Because—for better or for worse—I operate from the other end of the spectrum. (And, believe me, this is not only beneficial humility, but, as my previous post indicates, sometimes it is to my detriment in not demanding or setting a standard for what I deserve. In other words, an absence of entitlement can go to the other extreme.)
Entitled attitudes and entitled people like these so often come with a lack of reciprocity, a lack of mutual respect for those closest to them, in taking full stock of what they are delivering versus getting/receiving and expecting.
Even when they do deliver, they may hold a greater sense of self satisfaction and self-praise that I did something and more credit/recognition ought to be given to me then in an honest and objective evaluation of what they have delivered to others.
I don’t think that that is what people always think about with entitlement, but truly: it’s not just what “I expect from others” but it also contains a sense of grandiose giving in what I do do, when I do show up. This breadcrumbing can be how entitled people roll.
I think entitled people sometimes give themselves breaks and allowances with inner voices that life is more difficult for them.
At the end of the day though, we all need to do the work. At what point do we stop acting as victims and accept accountability?
I think about this and how despise the attitude, this sense of entitlement.
I have developed a shorter fuse/less tolerance for those not willing to work on themselves.
My life story and healing journey is all about self growth and evolution.
Has it had to be? Yes. But it didn’t make it easy. I had to do the work. A hell of a lot of work.
Am I there yet? Of course not, but I am working on it.
As my cousin, Jon told me, and he is so right:
At our age, most people have some trauma and childhood shit they carry and need to work on. But then it becomes the honest question—are you doing the work? Are you trying? Are you humbling yourself? Are you being accountable? Are you being ‘real’ with yourself about what you do and don’t do, compared to what those closest to you do and don’t do? Do you have a double standard of expectations from what you deliver?

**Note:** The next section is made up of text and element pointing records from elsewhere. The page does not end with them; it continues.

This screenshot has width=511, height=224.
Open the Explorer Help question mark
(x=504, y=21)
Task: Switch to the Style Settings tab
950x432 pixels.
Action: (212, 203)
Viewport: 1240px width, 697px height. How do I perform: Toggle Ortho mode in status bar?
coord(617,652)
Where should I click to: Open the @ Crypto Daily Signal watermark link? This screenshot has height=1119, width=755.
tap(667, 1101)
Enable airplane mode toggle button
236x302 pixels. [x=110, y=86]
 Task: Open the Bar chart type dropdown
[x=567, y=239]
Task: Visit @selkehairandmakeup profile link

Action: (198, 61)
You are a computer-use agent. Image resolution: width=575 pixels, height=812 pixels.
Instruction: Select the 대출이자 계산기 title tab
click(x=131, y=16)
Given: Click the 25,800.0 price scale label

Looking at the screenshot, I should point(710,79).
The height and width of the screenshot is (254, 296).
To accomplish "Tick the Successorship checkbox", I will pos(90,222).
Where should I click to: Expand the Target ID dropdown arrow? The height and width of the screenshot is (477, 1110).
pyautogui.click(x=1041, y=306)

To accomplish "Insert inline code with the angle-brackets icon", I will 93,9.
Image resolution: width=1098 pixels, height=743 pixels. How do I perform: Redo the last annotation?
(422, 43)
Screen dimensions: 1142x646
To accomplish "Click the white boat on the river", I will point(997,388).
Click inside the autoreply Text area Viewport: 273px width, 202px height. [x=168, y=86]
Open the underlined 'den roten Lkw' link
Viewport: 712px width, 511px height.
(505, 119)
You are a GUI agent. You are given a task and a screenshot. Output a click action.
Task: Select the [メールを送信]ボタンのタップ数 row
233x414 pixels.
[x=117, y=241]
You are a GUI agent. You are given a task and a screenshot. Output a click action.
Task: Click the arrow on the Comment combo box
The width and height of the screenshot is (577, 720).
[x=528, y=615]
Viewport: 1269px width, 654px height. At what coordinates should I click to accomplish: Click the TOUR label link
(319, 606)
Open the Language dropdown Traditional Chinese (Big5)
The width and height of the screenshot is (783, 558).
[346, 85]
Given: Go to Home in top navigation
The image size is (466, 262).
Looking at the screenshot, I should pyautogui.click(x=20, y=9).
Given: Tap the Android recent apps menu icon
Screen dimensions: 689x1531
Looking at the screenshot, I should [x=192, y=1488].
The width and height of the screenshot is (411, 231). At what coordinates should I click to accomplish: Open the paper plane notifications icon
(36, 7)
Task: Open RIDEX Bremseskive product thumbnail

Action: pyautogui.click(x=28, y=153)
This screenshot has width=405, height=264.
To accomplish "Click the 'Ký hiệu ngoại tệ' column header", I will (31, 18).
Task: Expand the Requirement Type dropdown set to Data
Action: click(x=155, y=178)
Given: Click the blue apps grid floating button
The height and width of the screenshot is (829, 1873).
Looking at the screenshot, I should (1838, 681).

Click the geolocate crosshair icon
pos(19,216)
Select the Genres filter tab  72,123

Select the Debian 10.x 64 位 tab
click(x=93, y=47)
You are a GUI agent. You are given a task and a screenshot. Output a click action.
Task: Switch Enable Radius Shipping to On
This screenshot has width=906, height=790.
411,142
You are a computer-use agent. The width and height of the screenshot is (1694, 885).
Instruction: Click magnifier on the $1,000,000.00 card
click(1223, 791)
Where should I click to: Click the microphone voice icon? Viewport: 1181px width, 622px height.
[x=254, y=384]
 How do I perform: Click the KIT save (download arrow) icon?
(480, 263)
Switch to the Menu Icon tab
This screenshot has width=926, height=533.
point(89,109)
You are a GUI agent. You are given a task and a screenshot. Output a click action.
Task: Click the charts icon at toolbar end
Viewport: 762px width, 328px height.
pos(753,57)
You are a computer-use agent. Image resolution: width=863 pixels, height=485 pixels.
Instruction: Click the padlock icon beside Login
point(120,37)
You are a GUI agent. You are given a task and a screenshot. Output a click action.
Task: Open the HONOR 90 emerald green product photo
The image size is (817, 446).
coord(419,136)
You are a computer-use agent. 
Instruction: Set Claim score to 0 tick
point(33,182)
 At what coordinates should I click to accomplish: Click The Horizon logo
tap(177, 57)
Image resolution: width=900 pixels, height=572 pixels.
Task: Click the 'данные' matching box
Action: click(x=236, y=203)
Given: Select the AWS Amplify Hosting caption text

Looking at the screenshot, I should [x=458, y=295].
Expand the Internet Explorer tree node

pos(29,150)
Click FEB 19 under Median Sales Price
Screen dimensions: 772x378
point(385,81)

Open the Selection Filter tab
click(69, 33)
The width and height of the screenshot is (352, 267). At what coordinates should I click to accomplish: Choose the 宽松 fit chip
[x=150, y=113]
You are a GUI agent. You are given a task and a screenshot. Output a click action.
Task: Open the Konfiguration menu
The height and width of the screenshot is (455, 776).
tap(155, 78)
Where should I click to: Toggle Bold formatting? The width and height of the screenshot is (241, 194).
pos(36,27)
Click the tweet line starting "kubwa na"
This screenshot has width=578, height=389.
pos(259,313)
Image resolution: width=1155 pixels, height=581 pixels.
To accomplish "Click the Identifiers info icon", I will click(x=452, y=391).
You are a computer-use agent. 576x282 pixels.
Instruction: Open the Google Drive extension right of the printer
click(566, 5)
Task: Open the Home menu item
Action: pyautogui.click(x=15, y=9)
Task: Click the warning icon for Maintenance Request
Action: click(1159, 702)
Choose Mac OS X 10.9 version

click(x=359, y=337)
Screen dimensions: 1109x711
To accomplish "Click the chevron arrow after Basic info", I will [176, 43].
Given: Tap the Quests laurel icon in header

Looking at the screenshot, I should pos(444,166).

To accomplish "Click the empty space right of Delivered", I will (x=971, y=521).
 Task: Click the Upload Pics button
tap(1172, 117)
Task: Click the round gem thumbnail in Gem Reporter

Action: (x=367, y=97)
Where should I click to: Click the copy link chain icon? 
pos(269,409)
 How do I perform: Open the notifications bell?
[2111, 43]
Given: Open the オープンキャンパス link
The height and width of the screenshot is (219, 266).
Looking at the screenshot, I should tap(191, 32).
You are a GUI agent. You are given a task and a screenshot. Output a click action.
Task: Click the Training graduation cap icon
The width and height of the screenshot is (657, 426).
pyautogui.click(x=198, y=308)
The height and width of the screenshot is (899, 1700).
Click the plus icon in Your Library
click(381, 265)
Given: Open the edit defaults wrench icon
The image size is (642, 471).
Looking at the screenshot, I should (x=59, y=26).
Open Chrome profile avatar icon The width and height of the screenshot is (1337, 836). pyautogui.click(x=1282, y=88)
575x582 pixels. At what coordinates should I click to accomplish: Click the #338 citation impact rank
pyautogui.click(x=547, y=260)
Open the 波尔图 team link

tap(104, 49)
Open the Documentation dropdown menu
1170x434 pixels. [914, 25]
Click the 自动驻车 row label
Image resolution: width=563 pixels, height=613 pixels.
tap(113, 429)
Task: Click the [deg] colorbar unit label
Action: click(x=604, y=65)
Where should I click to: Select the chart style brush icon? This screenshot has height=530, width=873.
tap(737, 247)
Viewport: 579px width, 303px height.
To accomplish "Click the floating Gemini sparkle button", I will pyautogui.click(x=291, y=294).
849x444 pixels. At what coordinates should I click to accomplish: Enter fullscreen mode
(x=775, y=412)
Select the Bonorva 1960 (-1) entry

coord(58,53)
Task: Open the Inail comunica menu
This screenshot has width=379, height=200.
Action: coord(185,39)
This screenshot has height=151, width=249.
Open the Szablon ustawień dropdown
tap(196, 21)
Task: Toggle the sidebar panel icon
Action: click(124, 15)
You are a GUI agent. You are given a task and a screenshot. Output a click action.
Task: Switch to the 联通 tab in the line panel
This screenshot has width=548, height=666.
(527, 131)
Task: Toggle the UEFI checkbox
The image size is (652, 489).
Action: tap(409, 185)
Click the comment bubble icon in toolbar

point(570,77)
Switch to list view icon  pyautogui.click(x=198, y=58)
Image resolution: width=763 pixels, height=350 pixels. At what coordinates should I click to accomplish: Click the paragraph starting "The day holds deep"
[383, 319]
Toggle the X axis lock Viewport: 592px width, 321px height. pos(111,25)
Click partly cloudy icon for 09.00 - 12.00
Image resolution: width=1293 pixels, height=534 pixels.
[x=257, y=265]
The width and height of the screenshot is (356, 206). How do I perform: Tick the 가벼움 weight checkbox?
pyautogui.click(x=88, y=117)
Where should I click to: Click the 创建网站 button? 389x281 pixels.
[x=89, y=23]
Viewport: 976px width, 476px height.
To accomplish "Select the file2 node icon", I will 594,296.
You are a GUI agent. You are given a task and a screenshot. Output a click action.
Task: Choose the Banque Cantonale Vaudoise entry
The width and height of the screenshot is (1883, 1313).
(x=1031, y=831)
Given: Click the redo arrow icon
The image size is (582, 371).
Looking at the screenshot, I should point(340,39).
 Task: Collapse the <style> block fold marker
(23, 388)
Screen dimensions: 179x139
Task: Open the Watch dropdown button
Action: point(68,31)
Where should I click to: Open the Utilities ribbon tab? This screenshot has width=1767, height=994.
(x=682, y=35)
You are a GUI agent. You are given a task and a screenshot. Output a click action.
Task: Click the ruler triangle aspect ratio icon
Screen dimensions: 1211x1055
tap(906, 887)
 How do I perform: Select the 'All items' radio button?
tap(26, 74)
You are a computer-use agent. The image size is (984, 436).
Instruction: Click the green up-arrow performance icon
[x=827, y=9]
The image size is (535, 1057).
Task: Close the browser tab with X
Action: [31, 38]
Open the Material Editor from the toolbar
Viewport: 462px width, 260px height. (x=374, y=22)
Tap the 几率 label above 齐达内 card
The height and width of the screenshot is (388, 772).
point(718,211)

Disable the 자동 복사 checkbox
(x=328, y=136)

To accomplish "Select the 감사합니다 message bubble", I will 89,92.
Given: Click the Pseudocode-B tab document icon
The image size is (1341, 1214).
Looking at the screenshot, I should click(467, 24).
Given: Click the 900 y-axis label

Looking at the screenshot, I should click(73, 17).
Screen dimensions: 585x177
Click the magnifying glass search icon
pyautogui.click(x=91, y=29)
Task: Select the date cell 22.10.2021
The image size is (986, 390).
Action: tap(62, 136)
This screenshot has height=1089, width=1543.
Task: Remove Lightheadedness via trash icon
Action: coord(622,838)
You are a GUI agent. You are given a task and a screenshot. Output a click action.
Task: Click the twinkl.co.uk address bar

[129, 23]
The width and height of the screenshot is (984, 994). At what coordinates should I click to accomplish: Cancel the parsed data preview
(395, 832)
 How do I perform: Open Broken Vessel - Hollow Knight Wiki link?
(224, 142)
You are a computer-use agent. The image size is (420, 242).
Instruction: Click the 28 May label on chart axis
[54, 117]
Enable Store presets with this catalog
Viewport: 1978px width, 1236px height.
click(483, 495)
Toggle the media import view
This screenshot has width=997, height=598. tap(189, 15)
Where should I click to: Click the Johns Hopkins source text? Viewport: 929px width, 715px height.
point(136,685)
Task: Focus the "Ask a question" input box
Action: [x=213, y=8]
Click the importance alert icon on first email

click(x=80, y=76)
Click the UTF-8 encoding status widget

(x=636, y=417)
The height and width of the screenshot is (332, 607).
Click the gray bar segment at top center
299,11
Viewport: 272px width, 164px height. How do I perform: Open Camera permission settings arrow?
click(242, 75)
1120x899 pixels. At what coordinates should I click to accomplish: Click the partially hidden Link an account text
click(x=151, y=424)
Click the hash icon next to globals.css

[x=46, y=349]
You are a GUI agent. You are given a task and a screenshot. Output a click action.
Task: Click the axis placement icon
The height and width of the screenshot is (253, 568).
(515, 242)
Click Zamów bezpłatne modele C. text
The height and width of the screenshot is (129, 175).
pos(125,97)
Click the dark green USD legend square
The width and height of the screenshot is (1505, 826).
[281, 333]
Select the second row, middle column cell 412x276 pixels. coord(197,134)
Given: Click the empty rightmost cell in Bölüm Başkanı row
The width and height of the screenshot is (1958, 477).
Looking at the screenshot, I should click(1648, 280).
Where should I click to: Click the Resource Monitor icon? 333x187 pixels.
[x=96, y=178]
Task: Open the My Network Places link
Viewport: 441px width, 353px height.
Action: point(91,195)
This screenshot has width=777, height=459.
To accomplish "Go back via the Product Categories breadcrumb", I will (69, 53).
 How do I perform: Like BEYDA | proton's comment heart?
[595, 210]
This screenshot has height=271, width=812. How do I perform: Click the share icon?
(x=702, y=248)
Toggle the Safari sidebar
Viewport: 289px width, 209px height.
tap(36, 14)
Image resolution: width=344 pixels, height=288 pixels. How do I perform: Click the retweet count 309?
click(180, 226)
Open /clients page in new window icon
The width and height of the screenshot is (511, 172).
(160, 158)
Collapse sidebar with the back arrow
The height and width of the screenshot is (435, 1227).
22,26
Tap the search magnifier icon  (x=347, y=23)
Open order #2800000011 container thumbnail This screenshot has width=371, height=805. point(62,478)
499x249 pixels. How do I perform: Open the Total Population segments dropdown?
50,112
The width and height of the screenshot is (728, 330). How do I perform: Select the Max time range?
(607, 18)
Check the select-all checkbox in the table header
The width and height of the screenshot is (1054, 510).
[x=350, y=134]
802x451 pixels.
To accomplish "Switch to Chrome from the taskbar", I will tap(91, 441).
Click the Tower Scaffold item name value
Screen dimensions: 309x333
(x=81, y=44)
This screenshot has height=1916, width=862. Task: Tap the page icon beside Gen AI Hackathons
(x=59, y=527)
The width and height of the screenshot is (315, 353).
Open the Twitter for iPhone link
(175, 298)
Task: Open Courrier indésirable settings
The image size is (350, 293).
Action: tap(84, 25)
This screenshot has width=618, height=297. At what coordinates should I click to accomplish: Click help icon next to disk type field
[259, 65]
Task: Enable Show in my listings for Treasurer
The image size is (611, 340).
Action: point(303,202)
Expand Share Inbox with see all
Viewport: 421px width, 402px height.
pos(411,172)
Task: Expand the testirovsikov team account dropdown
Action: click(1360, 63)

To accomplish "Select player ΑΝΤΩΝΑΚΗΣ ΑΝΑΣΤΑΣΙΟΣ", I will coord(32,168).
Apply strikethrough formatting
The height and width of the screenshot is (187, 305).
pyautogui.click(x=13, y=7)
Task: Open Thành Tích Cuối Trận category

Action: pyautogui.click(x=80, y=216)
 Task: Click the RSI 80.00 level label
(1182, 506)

Or, on the other hand, are you misplacing blame, deflecting, projecting, and through inward insecure and a shame-based sense of self, still outwardly operating from a sense of self righteousness, entitlement and delusion?
I would rather be honest with myself. I would rather hurt myself than others.
That is not all good. I am working on this too. It was why I ended up where I was in my previous relationship.
But, ultimately, my journey is one not of entitlement, but learning to raise the bar, to set the standards higher, in terms of what I expect and require from other people in my relationships and friendships.
Especially after having demanded (and delivered) so much more of myself recently.